Posted on 07/08/2016 10:04:51 AM PDT by reaganaut1
Of late, the Obama administration has been applying pressure to ban the criminal record box that is, to keep employers from asking if an applicant has ever been convicted. That is supposed to open up more job opportunities for people who have criminal records.
It could, but then it could also have harmful consequences if people with past criminal records and current criminal intent are put in jobs where they can commit more crimes. (Another objection is that the federal government has no constitutional authority to dictate hiring policies, but lets put that aside.)
There is another hiring policy involving a box that is equally damaging to people who are trying to find employment, namely the way many employers now decline to consider applicants unless they have a college degree. Even if they have the knowledge needed to do the work or are just as trainable as a college graduate, the degree box keeps many who dont have one from a chance at jobs other than the most menial.
Things werent always this way in the U.S. Earlier in our history, employers rarely concerned themselves with educational credentials. Only a very few jobs were foreclosed to people who didnt have the right degrees. That changed rapidly starting about 40 years ago.
A key reason for the change was a Supreme Court decision, Griggs v. Duke Power Co.

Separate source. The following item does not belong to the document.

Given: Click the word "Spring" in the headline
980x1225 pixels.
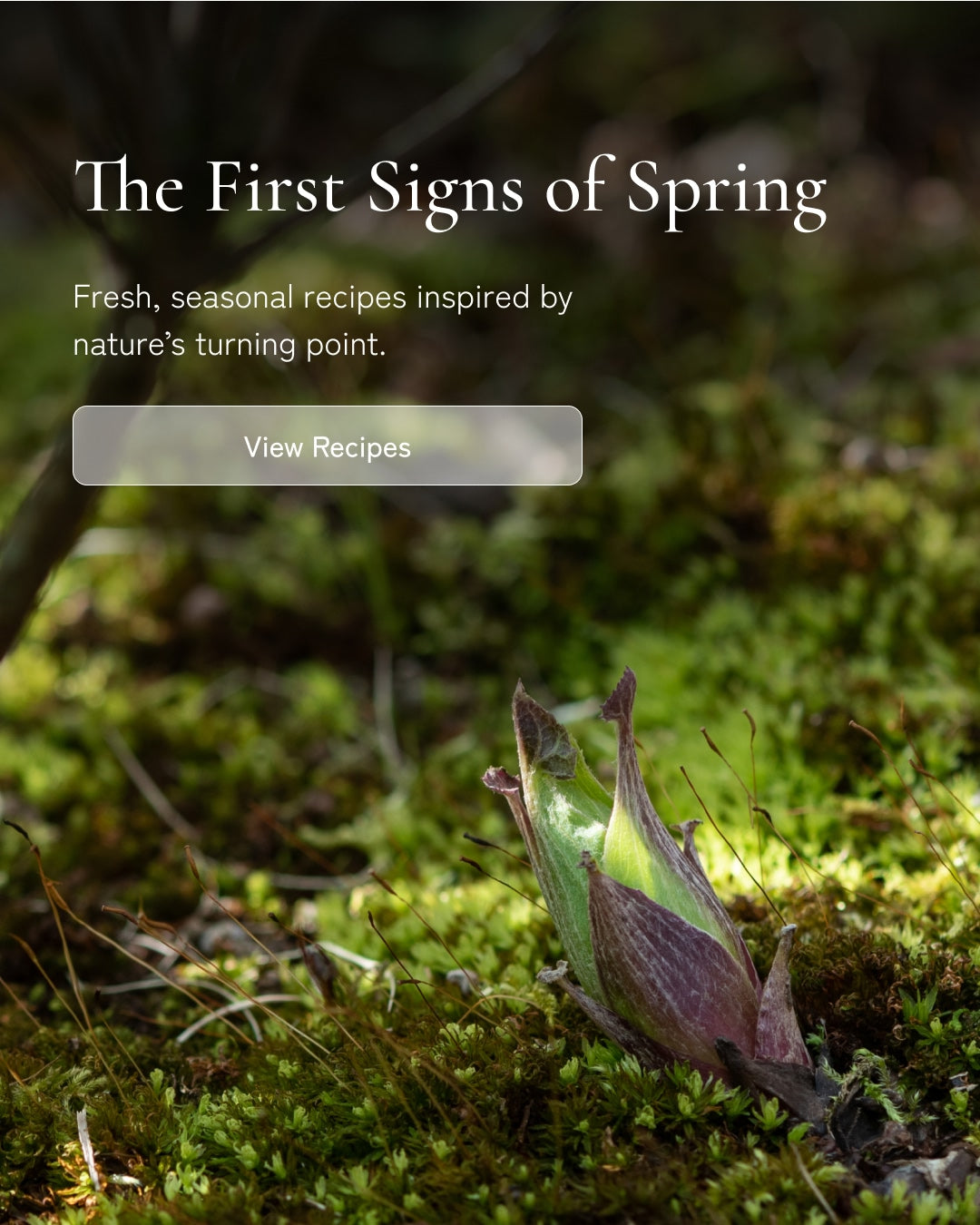Looking at the screenshot, I should click(727, 193).
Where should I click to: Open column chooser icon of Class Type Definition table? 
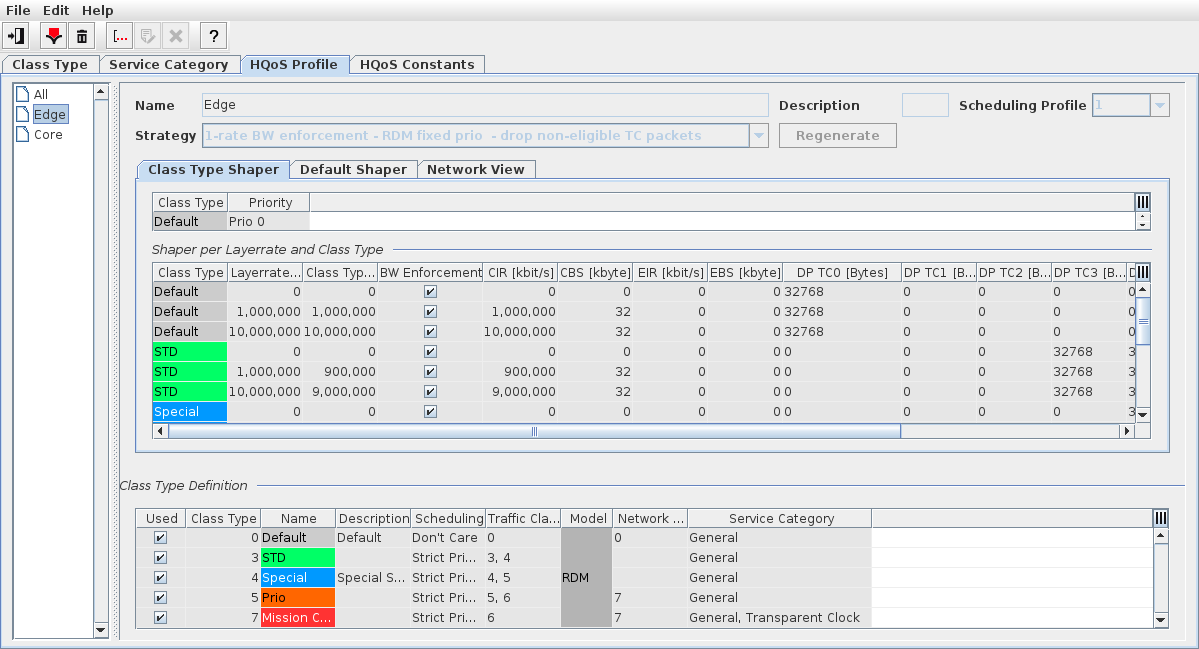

(Excerpt) Read more at forbes.com ...
I just gave up and got a liberal arts type of degree after 20 years in the workplace. It opened up jobs I otherwise wouldn’t have been able to apply for- even with a my experience. People in my field side eye my degree when they hear what I have, but I have been doing the work for so long, it doesn’t matter.
I was going to post pretty much what 17th Miss Regt said.
That’s the major problem. The activists found out that aptitude testing eliminated applicants from their favored groups, so out it went. Then when college degrees became the substitute, they started going after the SATs and any other college admission criteria that had the same filtering effect they didn’t like.
I think one side effect of this is that more and more employers are hiring contractors instead of employees. That makes it easier to weed people out and get rid of the bad ones.
If it were up to me, I’d let employers give whatever tests they want to. They are the ones taking the risk on an employee. If they hire stupidly or discriminate against a truly qualified candidate, their more savvy competitors would snap him/her up.
The government needs to get their noses out of our business, both literally and figuratively.
Sadly, moving to another job, even laterally is very difficult. Im expected to have a Masters at my pay scale. Never mind that I can do the job and excel at it.
I’m as pro-business as anyone else here and I say it’s long time for this. I’ve been the victim of blatantly obvious trickery by too many businesses - insane qualifications for ‘monkey work’ jobs, college degrees REQUIRED for ‘entry level’, 2-6 years experience for positions not stated to be entry level but posted everywhere...
I really do apologize to any fellow conservatives who are offended by this, I appreciate the work you did for the grades you got, but there is just too much tomfoolery going on and the only leverage we have is to go to our duly elected officials and pass laws.